What is being asked :: Look in the material below for the line with "Task: Open the Add file dropdown" and the line with "The height and", then set down exactly those two lines and all lines between, nothing more.

Records for processing ::
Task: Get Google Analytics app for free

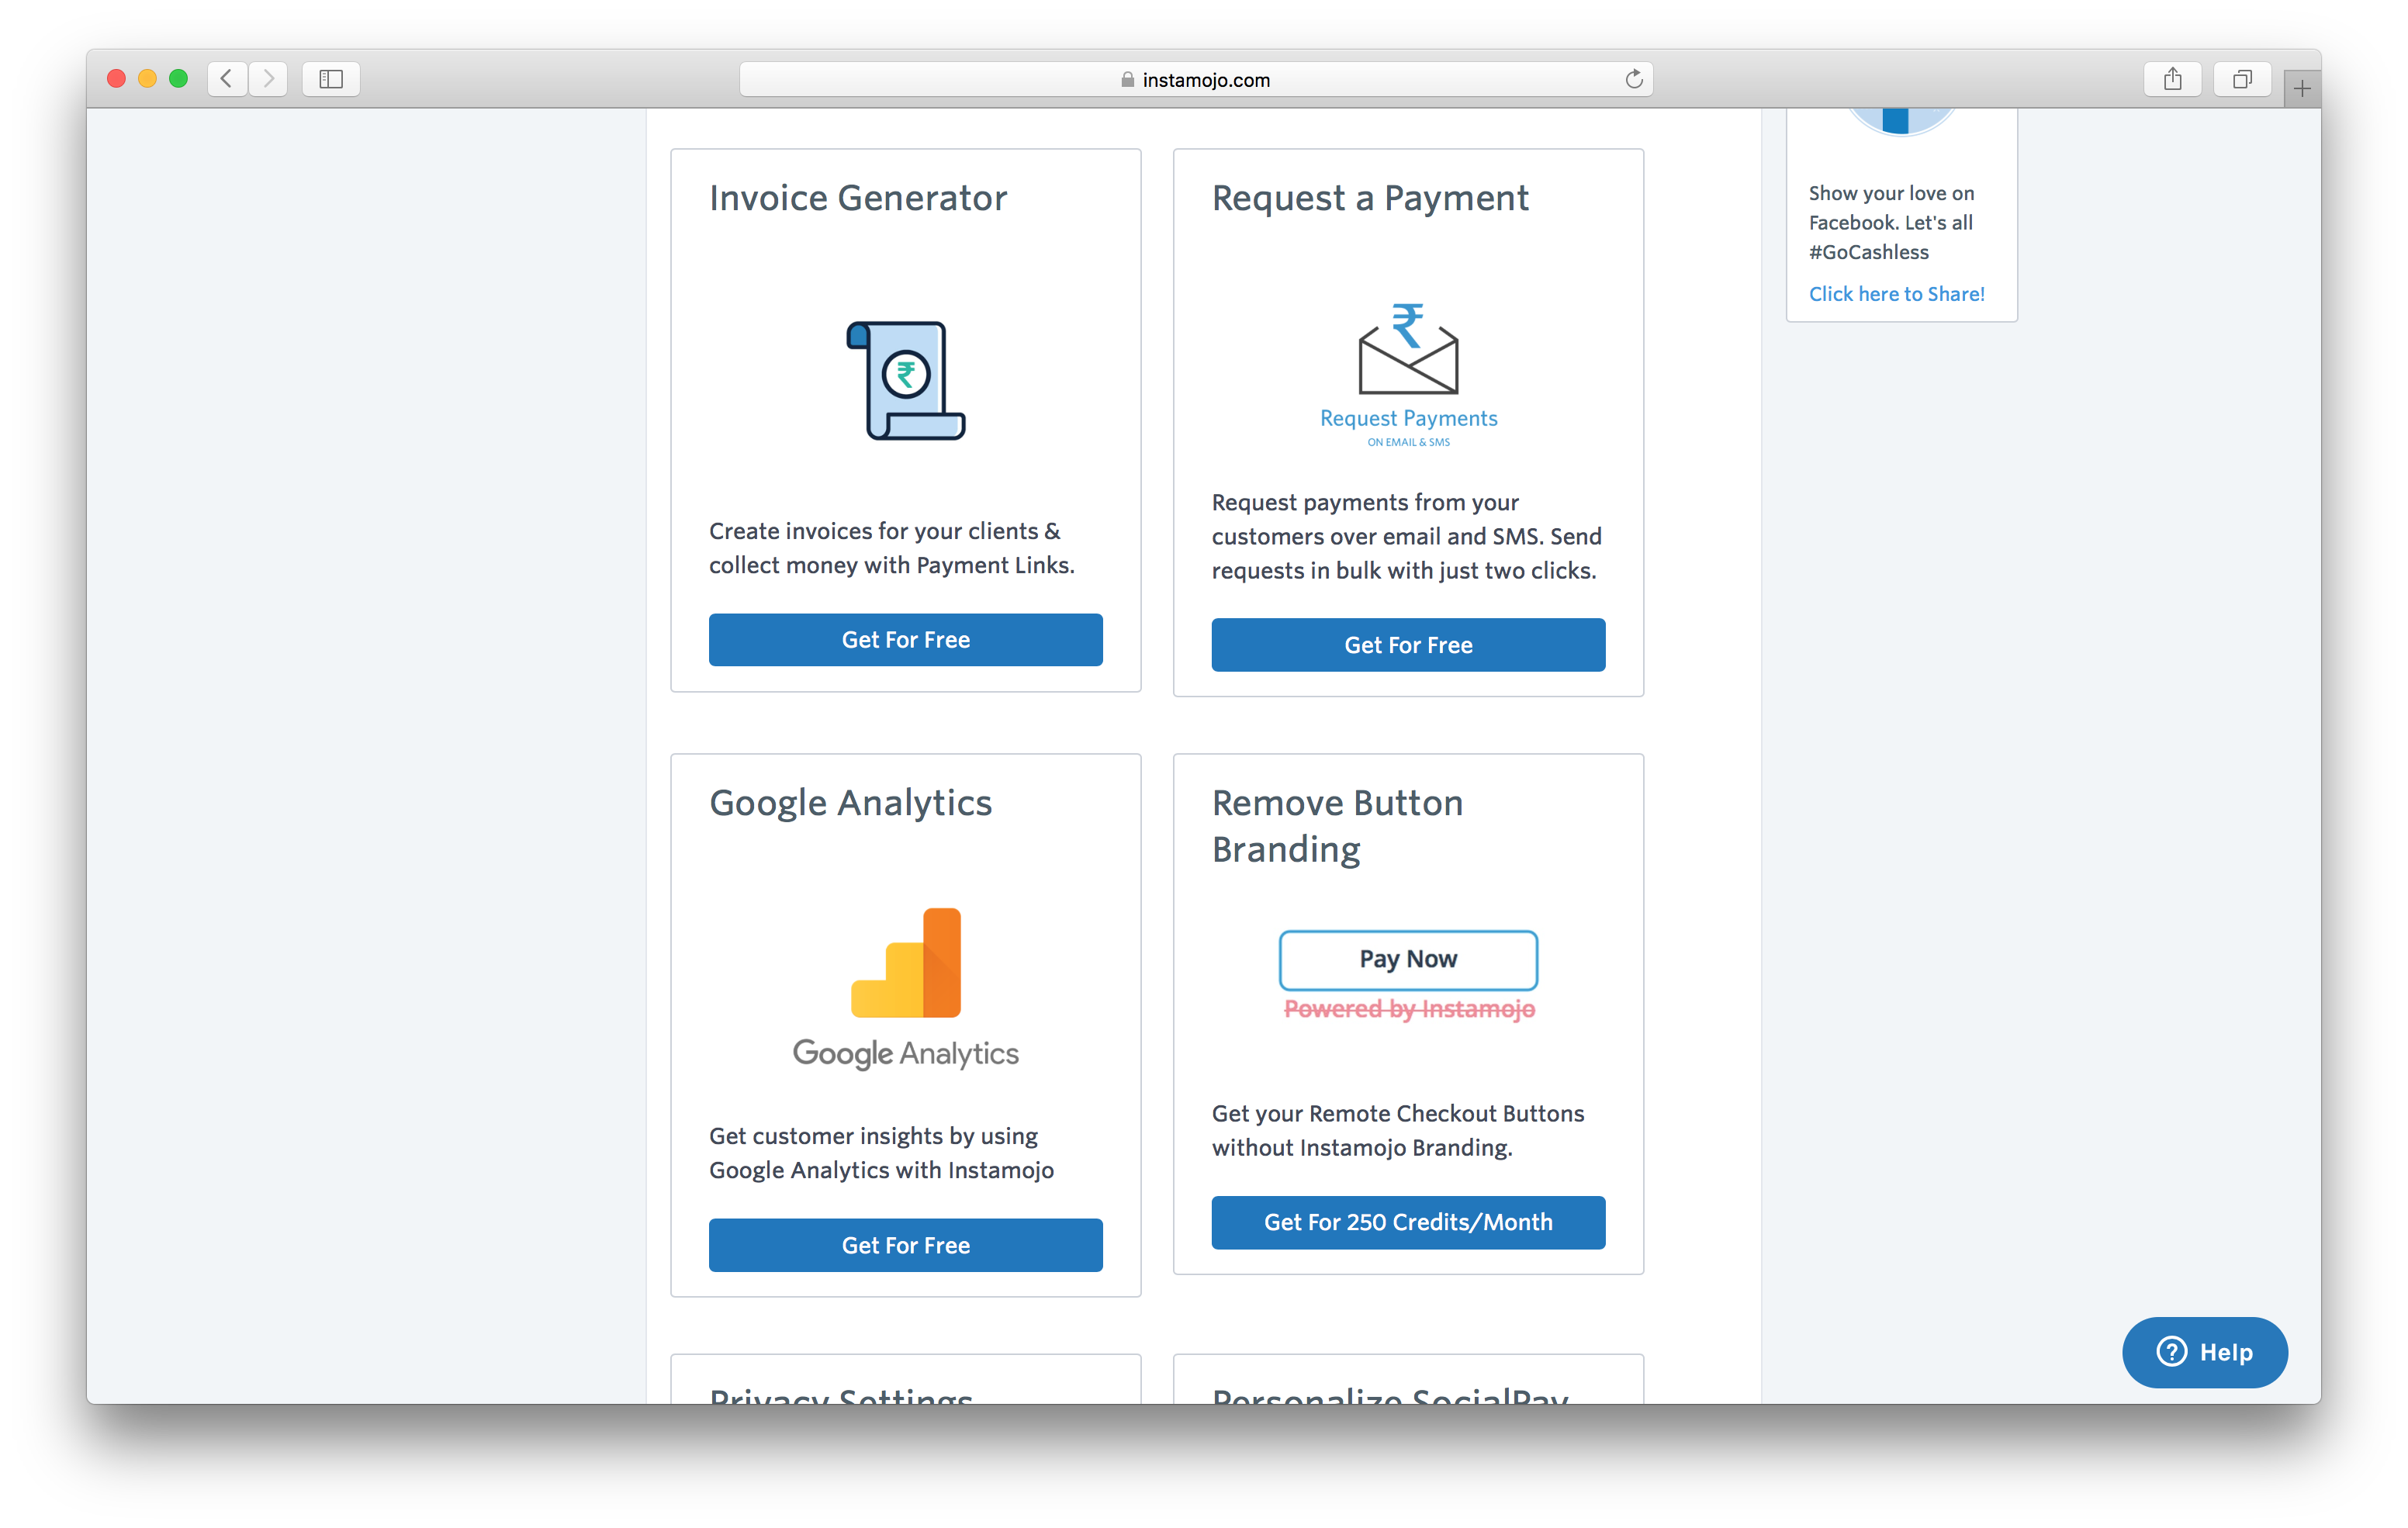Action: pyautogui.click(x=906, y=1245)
==
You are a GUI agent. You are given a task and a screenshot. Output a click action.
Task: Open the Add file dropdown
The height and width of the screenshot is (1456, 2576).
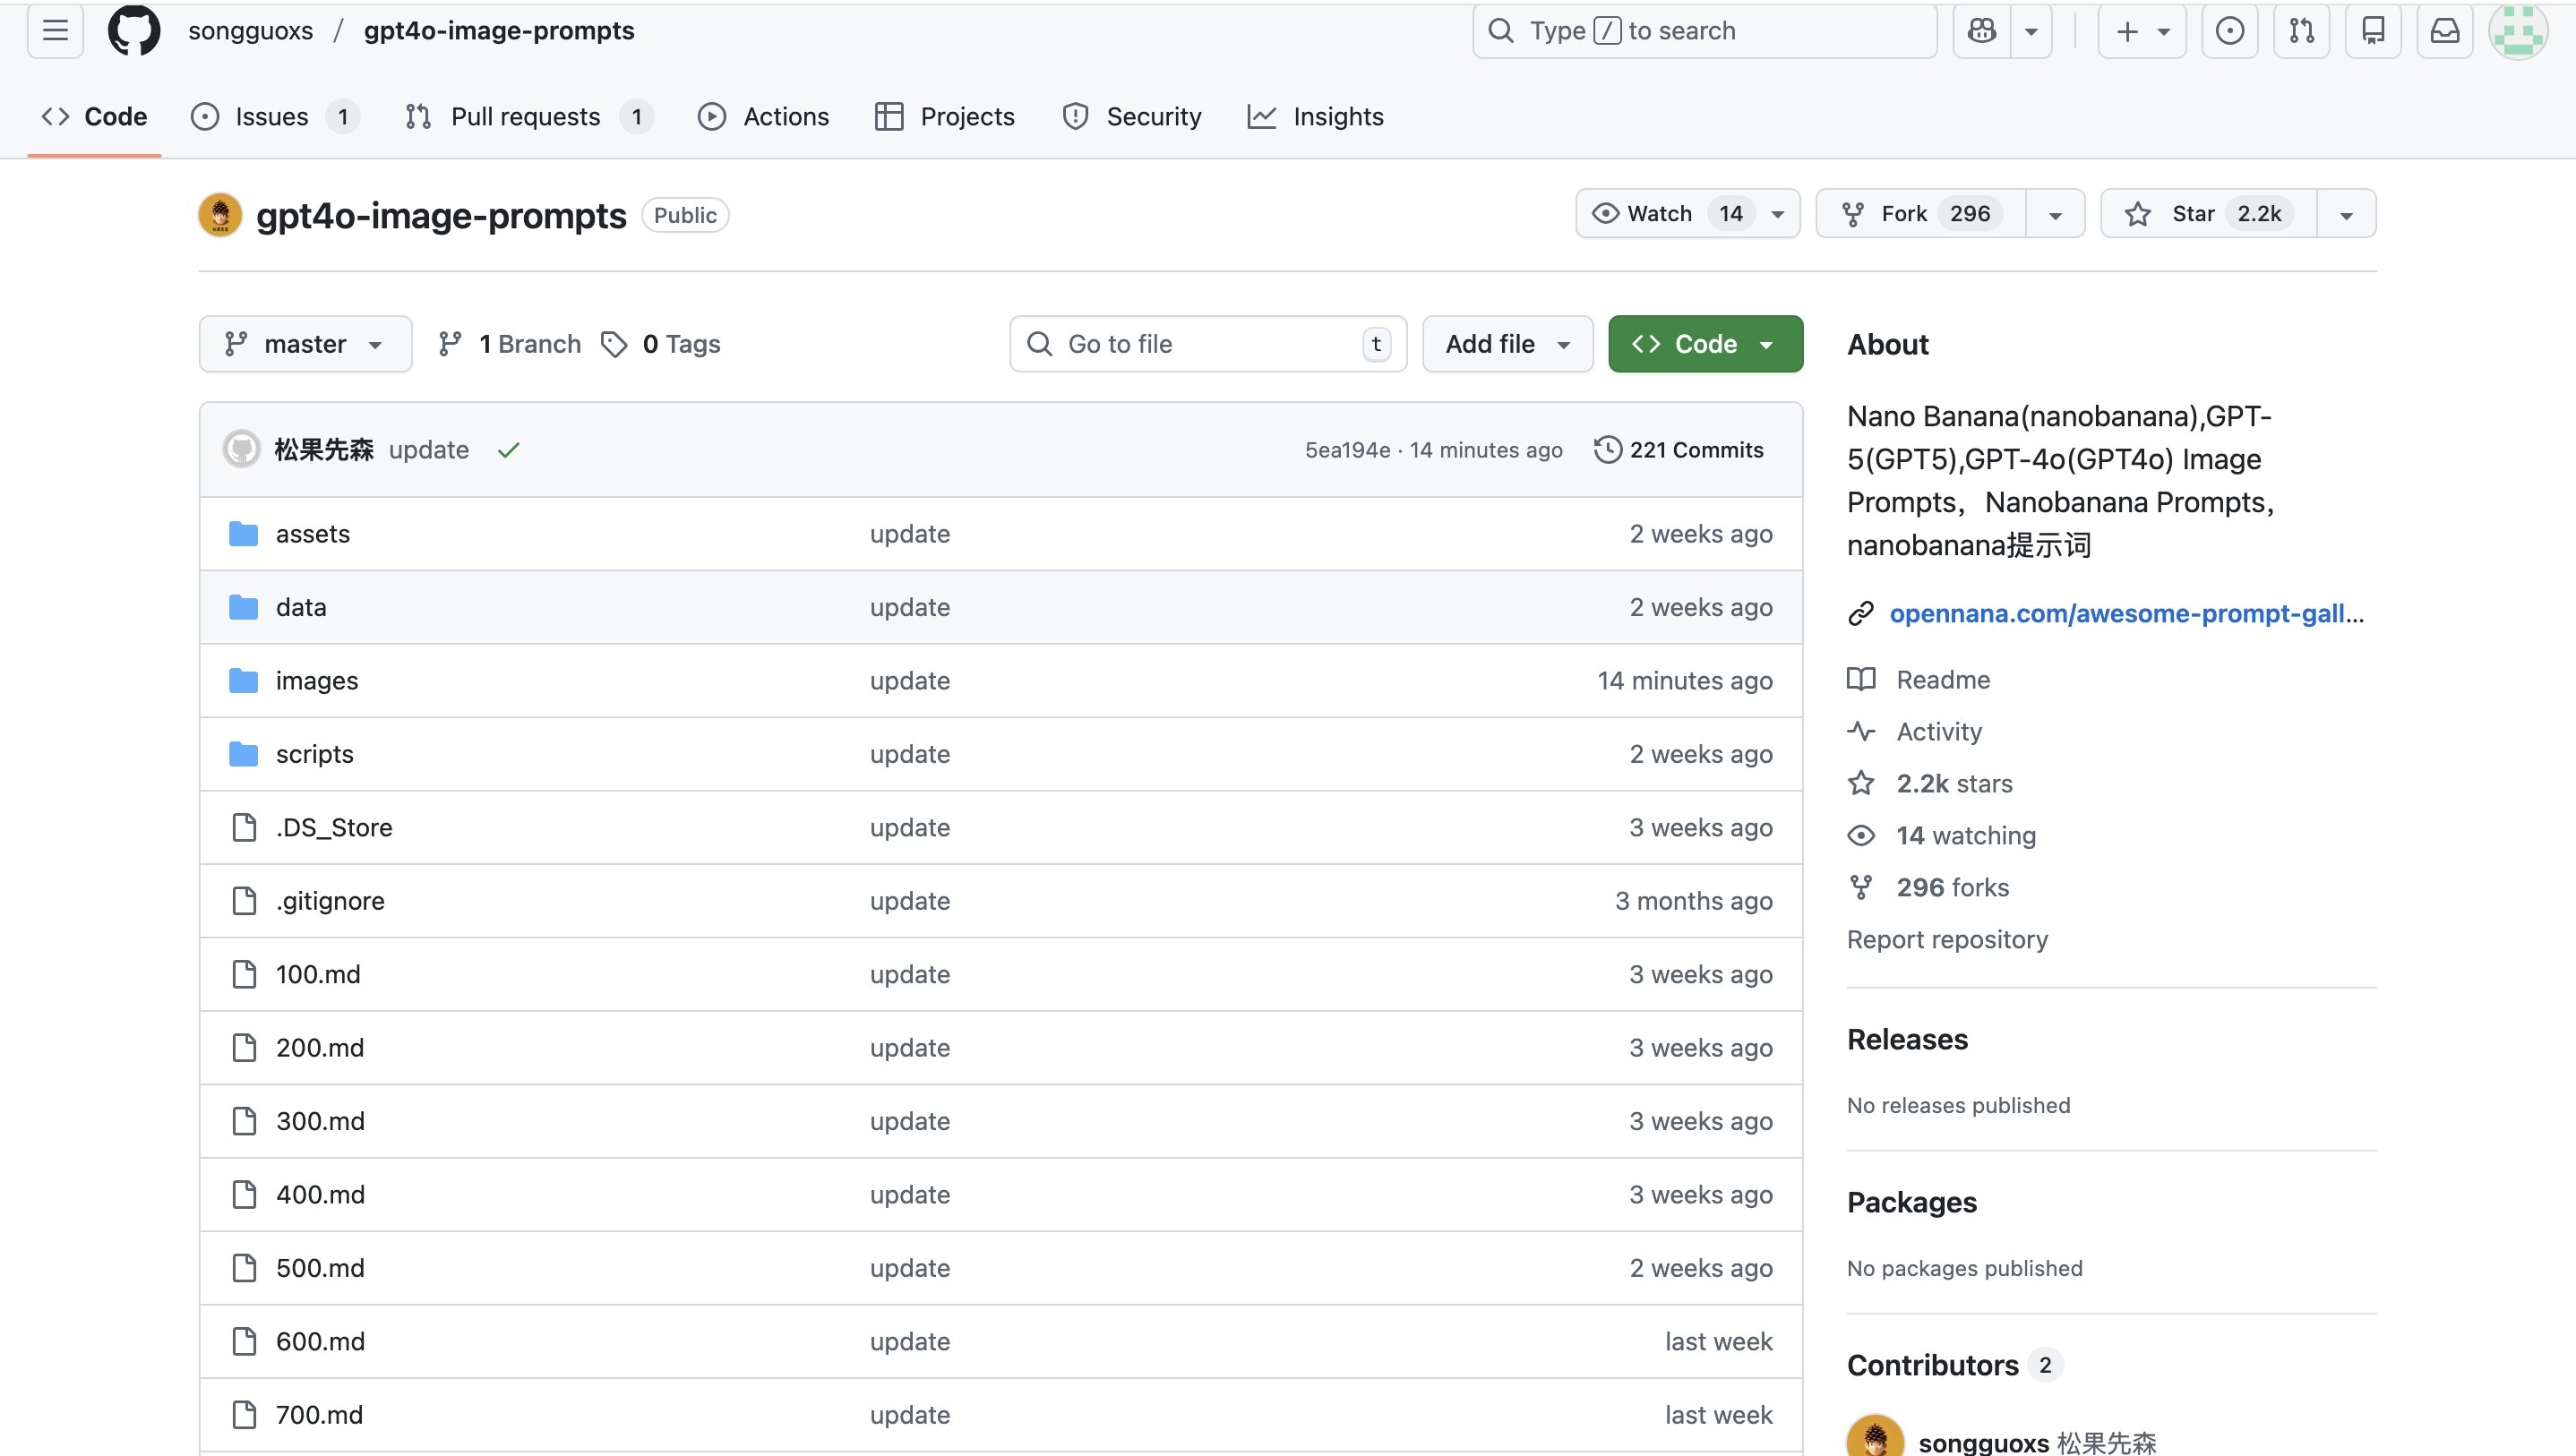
---
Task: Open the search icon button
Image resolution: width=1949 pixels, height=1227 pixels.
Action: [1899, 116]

Response area ::
Task: Open the Add file dropdown
The height and width of the screenshot is (1456, 2576).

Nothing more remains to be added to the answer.